Последний день в лазарете ознаменовался пришествием музыкантов, нанятых местной благотворительницей фабрикантшей Корытовой для подъема военного духа раненых и больных солдат.
Ансамбль музыкантов складывался из старика в замятой до предела шляпе с длиннющими полями, в пыльном фраке, изношенной до прозрачности манишке с лоснящейся бабочкой, Макар забыл, как его звали – Биня? Беня? С ним – юноша во цвете лет с черным чубчиком и оттопыренными ушами, Иона, который был худ, и бледен, и близорук, но его глаза сине-серые в голубизну Стожаров часто потом вспоминал, порой в самые неожиданные моменты они возникали перед ним, как явление нематериального мира, – Макар всегда знал и догадывался, что он существует за непроницаемой пеленою, скрывающей его от людей из плоти и крови, которые едят, пьют, спят и умирают.

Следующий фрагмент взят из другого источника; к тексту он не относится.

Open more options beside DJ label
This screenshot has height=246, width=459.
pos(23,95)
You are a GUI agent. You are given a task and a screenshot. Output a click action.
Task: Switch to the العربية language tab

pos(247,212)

Кто на костылях, кто с палкой – прихромали в больничный коридор. Совсем безнадежным и лежачим распахнули в палаты двери.
Казя Аронсон кинулся к артистам.
– Ваше Благородие, – восклицал он, хлопая по спине старикана, – да вы цветете, как я погляжу!
– Цвету? – расхохотался тот. – Но плодоношу ли я, вот вопрос?